Primary Risk Drivers
Below is a snapshot of domains that materially influence the MARA Rating.
Clinical effectiveness
The clinical effectiveness of garadacimab is supported by the VANGUARD trial, a Phase 3 randomized controlled trial that demonstrated an 86.5% reduction in the mean number of hereditary angioedema attacks compared to placebo. Additionally, indirect comparisons suggest that garadacimab’s effectiveness is comparable or superior to existing treatments like berotralstat and C1-INHs. However, the lack of direct head-to-head trials introduces some uncertainty.
Cost effectiveness
The cost-effectiveness estimates for garadacimab are within the range that NICE considers acceptable, particularly for patients with 2 or more attacks a month. The committee concluded that the most plausible ICER is around the middle of the range NICE considers a cost-effective use of NHS resources, although there remains some uncertainty regarding the estimates.
Quality of life
The evidence indicates that garadacimab significantly improves health-related quality of life by reducing the frequency of attacks, which is associated with decreased anxiety and improved daily functioning. The committee noted that long periods of being attack-free lead to substantial improvements in quality of life, although some aspects of HRQoL related to attack severity were not fully captured.
Supporting Domains
Safety and Adverse Effects
Garadacimab has a favorable safety profile, with adverse events primarily being mild to moderate. The committee noted that the treatment is generally well-tolerated, with serious adverse events being rare, which supports its use as a preventive treatment option.
Comparator Selection
The comparators selected for the evaluation, including berotralstat and C1-INHs, are appropriate as they represent current standard treatments for hereditary angioedema. The committee acknowledged that while indirect comparisons were necessary, they were based on robust evidence from relevant trials.

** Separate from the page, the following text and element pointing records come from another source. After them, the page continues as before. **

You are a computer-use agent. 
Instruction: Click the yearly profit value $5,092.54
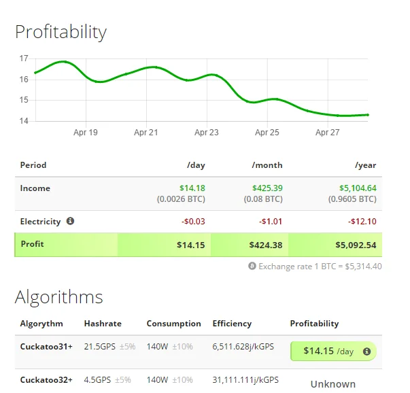[x=354, y=244]

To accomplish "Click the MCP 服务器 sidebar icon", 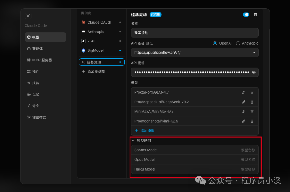I will 29,60.
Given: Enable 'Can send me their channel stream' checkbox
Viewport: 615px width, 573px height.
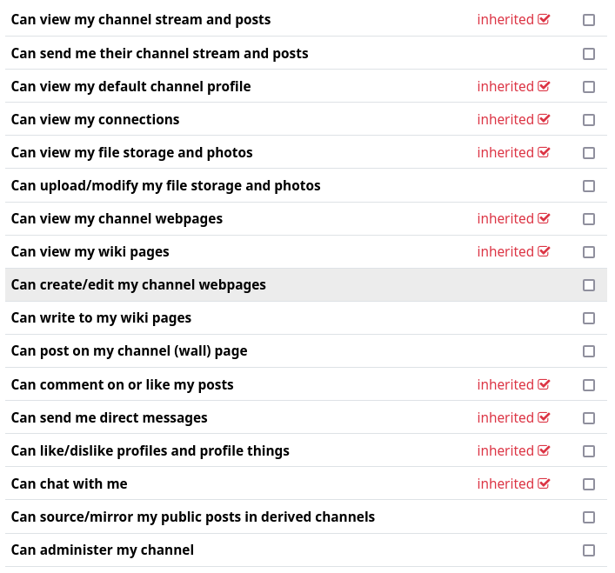Looking at the screenshot, I should tap(589, 54).
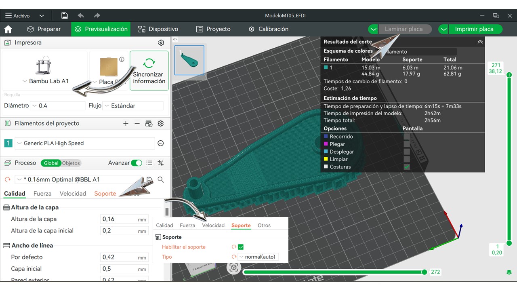Open the nozzle Diámetro 0.4 dropdown

[x=58, y=106]
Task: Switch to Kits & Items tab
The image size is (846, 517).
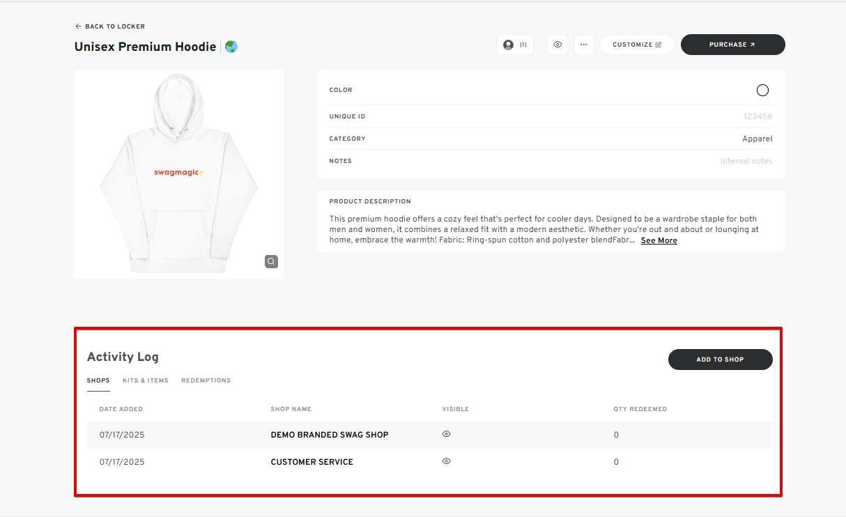Action: 145,380
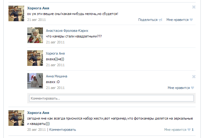Like Анна Мишина's comment via 'Мне нравится'
Screen dimensions: 205x138
point(179,88)
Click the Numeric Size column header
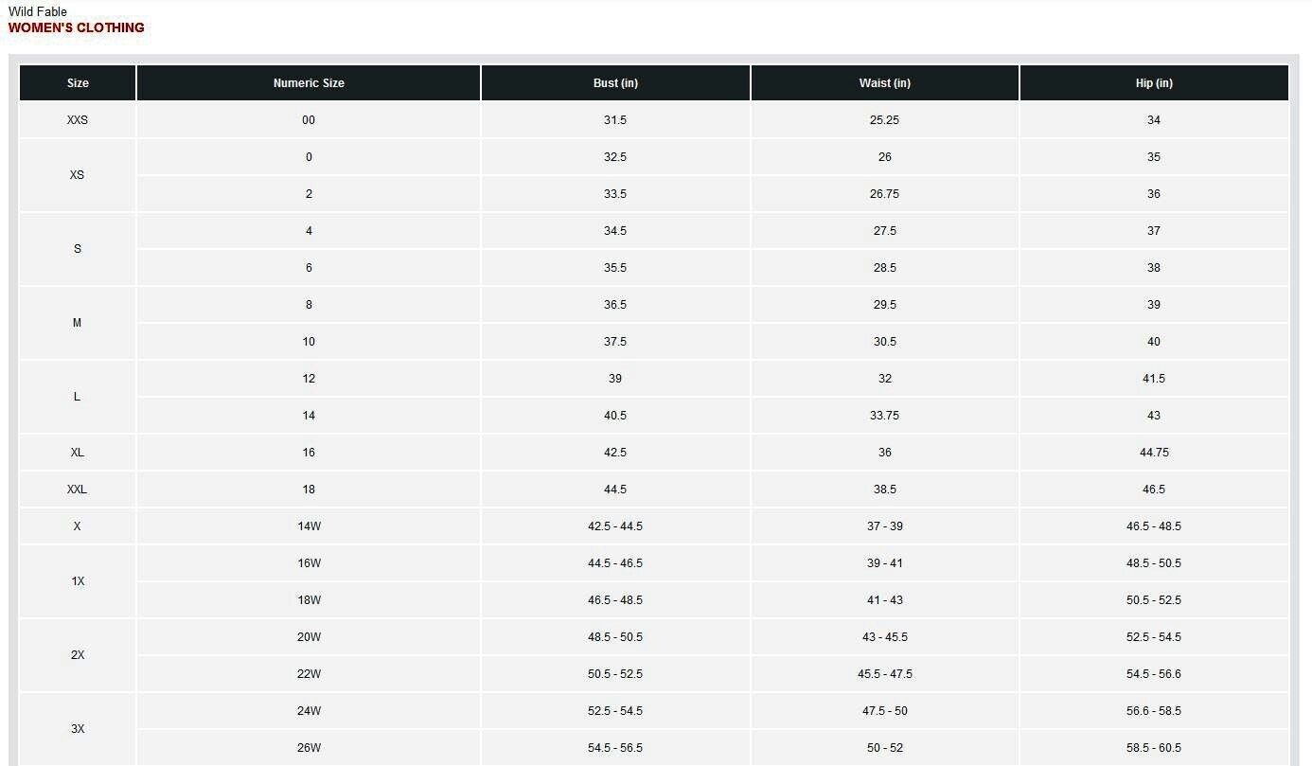Screen dimensions: 1312x766 (309, 83)
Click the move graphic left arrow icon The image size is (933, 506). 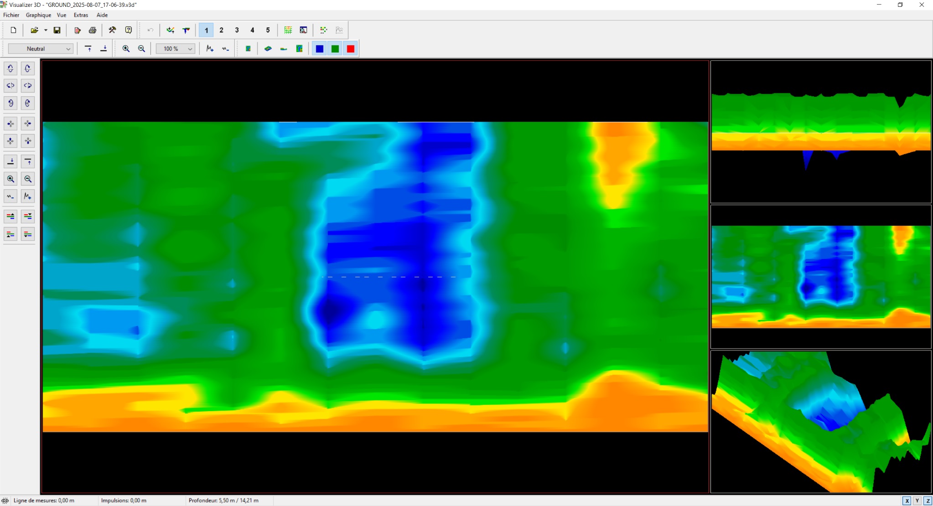10,124
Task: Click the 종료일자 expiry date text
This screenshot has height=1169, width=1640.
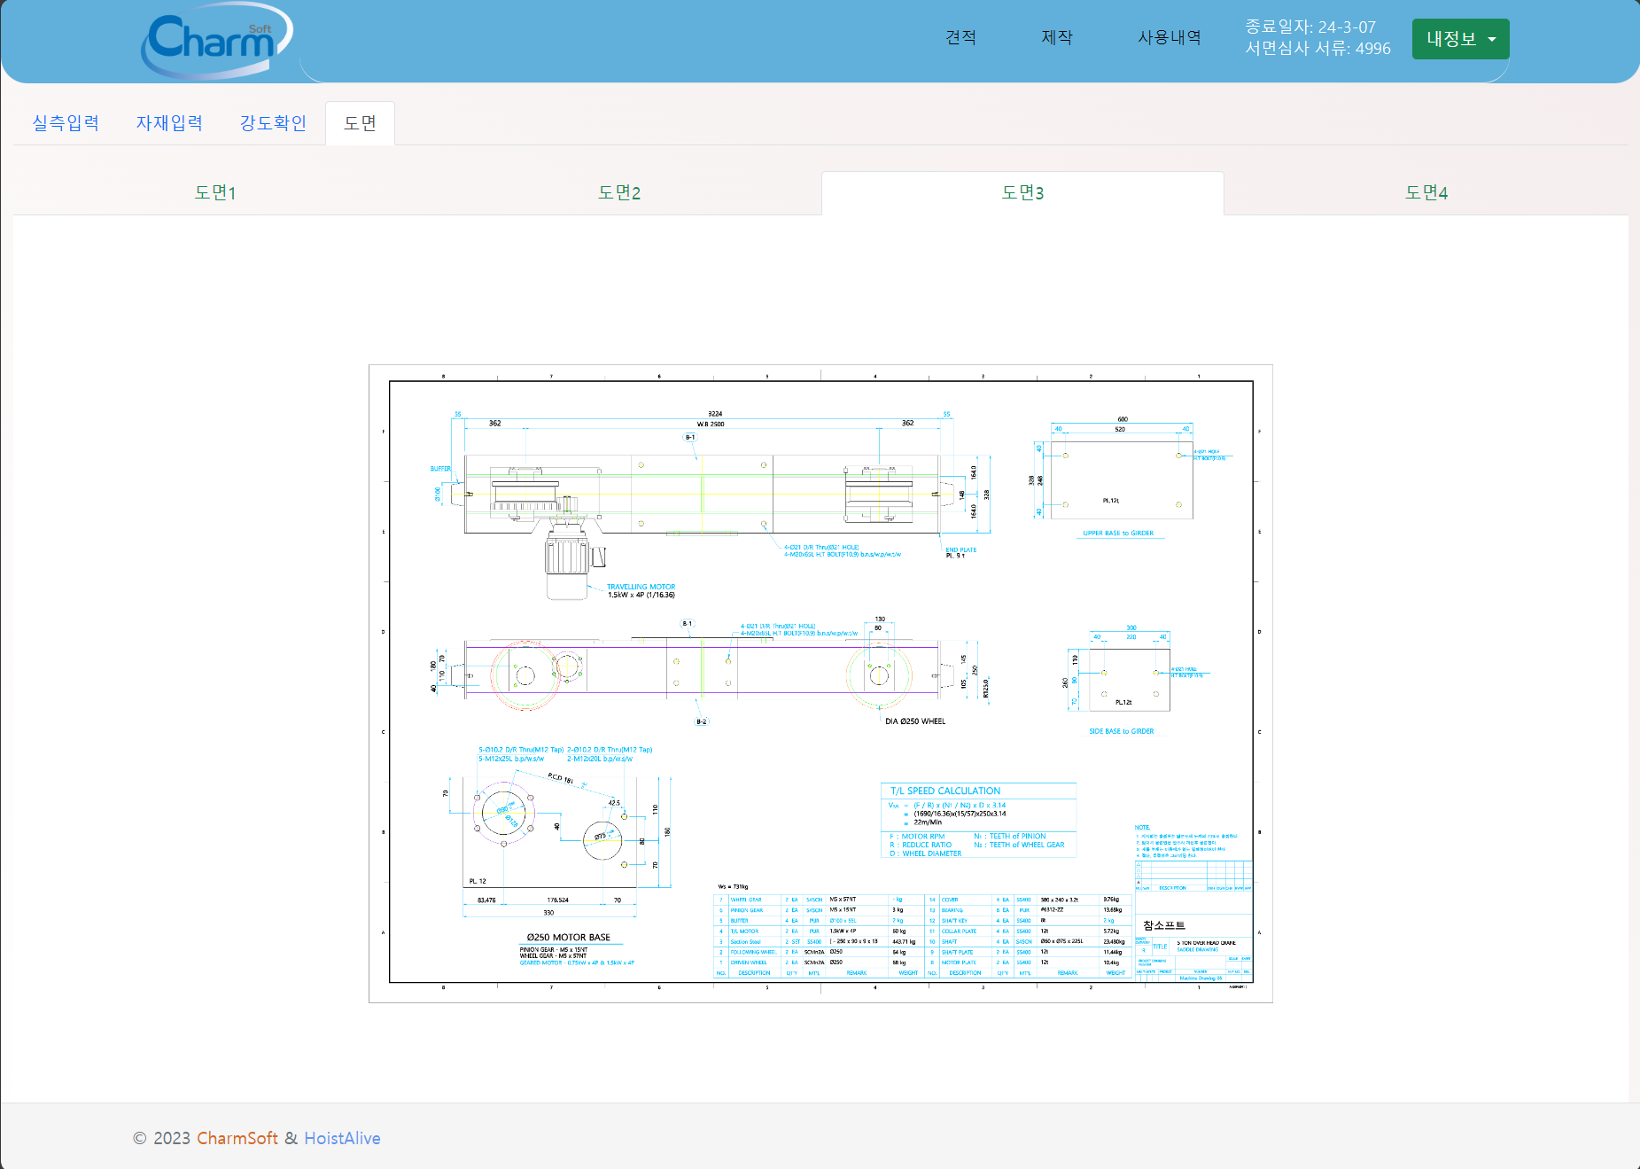Action: coord(1310,27)
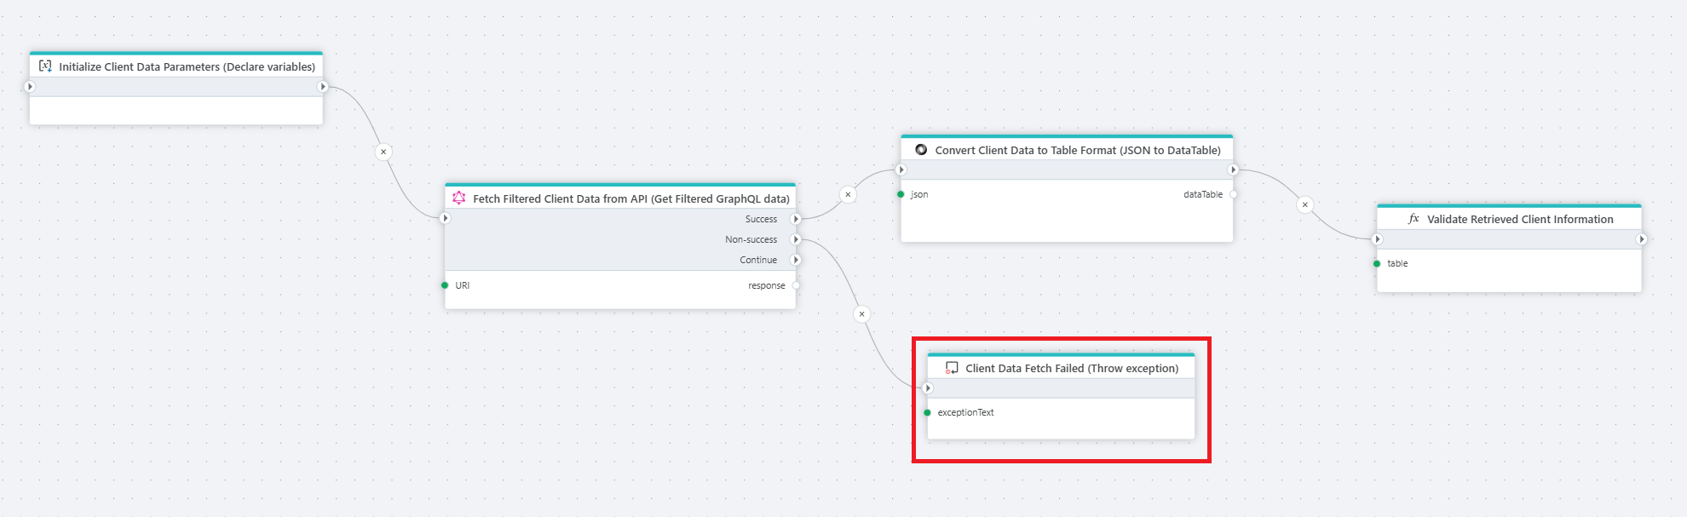This screenshot has width=1687, height=517.
Task: Remove connection between Initialize and Fetch blocks
Action: coord(383,152)
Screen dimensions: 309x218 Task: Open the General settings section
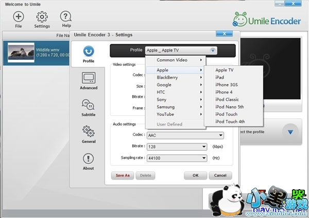[89, 132]

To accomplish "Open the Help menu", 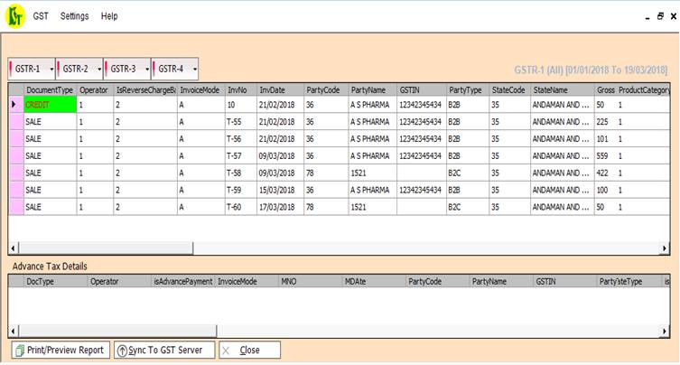I will click(x=109, y=16).

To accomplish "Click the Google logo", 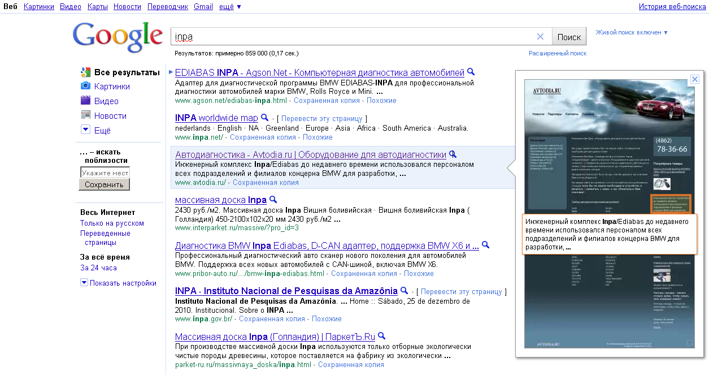I will pos(117,37).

Patient Population and Subgroups
The trial population in the VANGUARD study included individuals aged 12 years and older with hereditary angioedema, which aligns with the intended patient population for garadacimab. The committee noted that while the population was generally representative, there were some concerns regarding the generalizability of results to the UK population.
Care Pathway Integration
Garadacimab can be integrated into existing care pathways with minimal disruption, as it is a self-administered treatment that does not require significant changes to current clinical practices. The committee noted that this ease of integration is a significant advantage for patients and healthcare providers.
Resource Use and Cost Implications
The resource implications of implementing garadacimab are manageable, with the potential for cost savings due to reduced attack frequency and associated healthcare costs. The committee recognized that while there is a notable cost, it is justified by the benefits provided.
Evidence Quality and Robustness
The evidence base for garadacimab is supported by a Phase 3 trial and indirect comparisons, which provide a strong foundation for decision-making. However, the committee noted some limitations in the evidence, particularly regarding the lack of direct comparisons with all relevant treatments.
Uncertainty, Sensitivity, and Broader Impacts
While there are uncertainties related to the cost-effectiveness estimates and the long-term effectiveness of garadacimab, the committee concluded that these uncertainties are manageable and do not preclude its recommendation. The treatment addresses a significant unmet need in the patient population.